I am comparing the performance of the any() built-in function with the actual implementation the docs suggest:

I am looking for an element greater than 0 in the following list:

lst = [0 for _ in range(1000000)] + [1]

This is the supposedly equivalent function:

def gt_0(lst):
    for elm in lst:
        if elm > 0:
            return True
    return False

And these are the results of the performance tests:

>> %timeit any(elm > 0 for elm in lst)
>> 10 loops, best of 3: 35.9 ms per loop

>> %timeit gt_0(lst)
>> 100 loops, best of 3: 16 ms per loop

I would expect both of the to have the exact same performance, however any() if two times slower. Why?


Solution

  • The reason is that you've passed a generator expression to the any() function. Python needs to convert your generator expression to a generator function and that's why it performs slower. Because a generator function needs to call the __next__() method each time for generating the item and passing it to the any. This is while in a manual defined function you are passing the whole list to your function which has all the items prepared already.
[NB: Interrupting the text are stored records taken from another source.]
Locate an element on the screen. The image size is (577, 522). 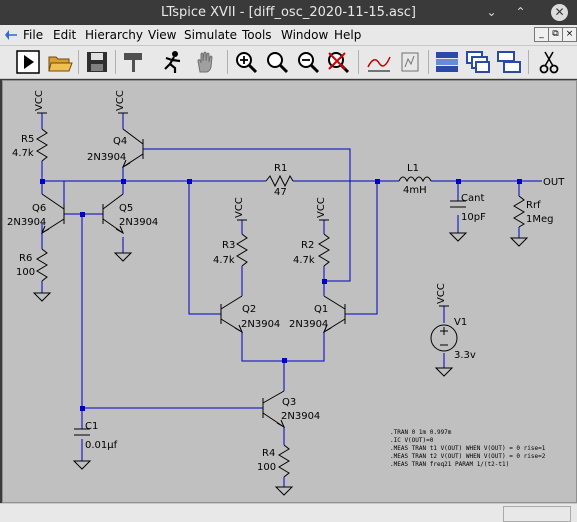
r4-value: 100 is located at coordinates (266, 468).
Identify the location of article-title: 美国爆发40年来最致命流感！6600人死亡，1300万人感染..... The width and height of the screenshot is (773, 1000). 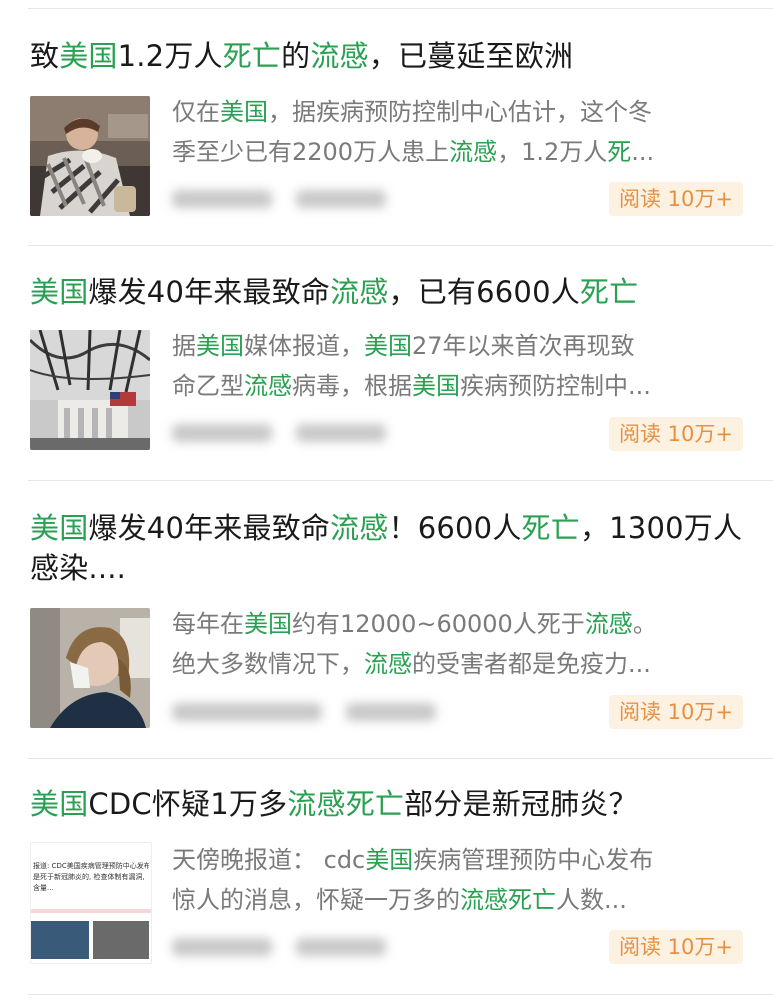
(388, 548).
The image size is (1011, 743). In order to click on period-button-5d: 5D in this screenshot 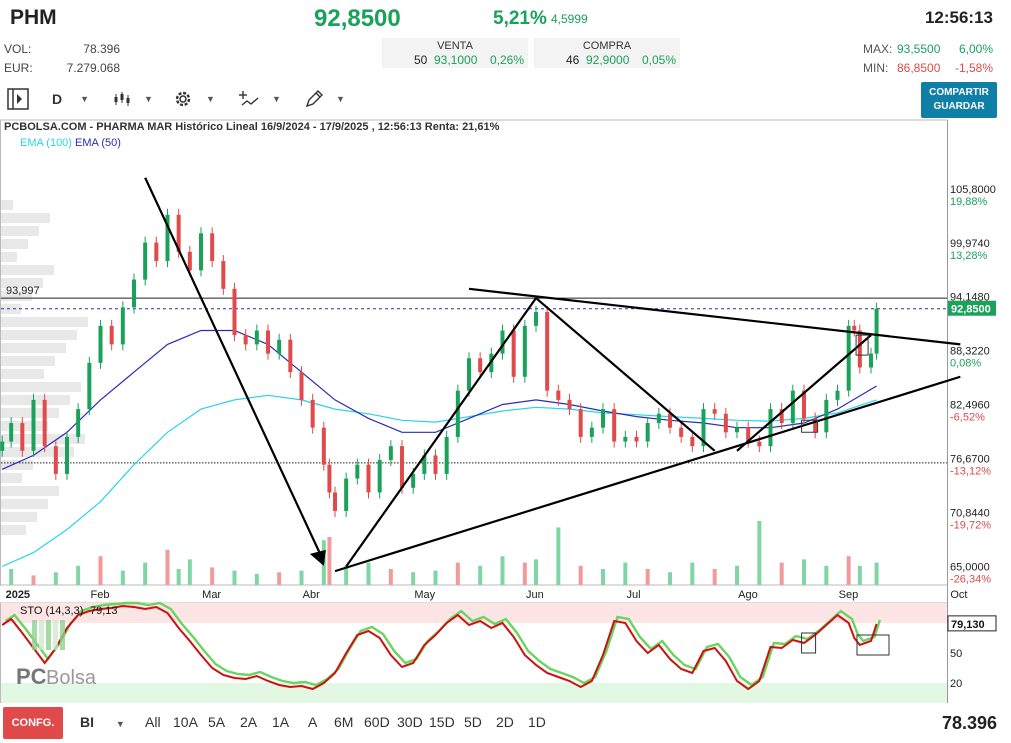, I will do `click(473, 722)`.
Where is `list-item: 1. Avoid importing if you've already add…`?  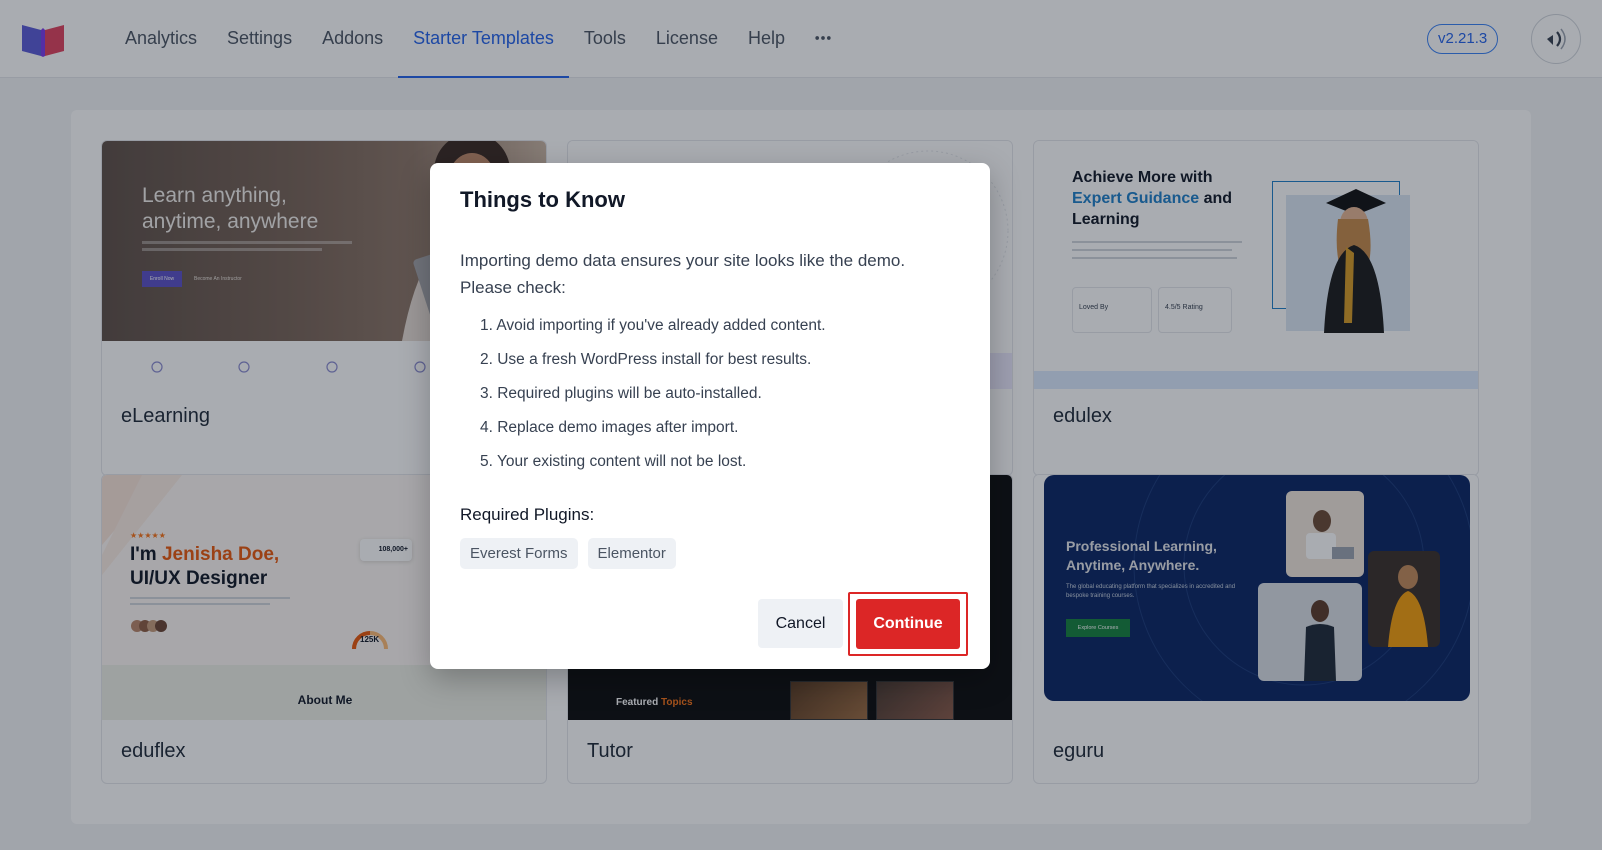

    You can see the difference better by using a list comprehension rather than a generator expression:

    In [4]: %timeit any(elm > 0 for elm in lst)
    10 loops, best of 3: 66.8 ms per loop
    
    In [6]: test_list = [elm > 0 for elm in lst]
    
    In [7]: %timeit any(test_list)
    100 loops, best of 3: 4.93 ms per loop
    

    Also another bottleneck in your code which has more cost than extra calls on next is the way you do the comparison. As mentioned in comment the better equivalent of your manual function is:

    any(True for elm in lst if elm > 0)
    

    In this case you're doing the comparison with the generator expression and it'll perform almost in an equal time as your manual defined function (the slightest difference is because of the generator, I guess.) For a deeper understanding of the underlying reasons read the Ashwini's answer.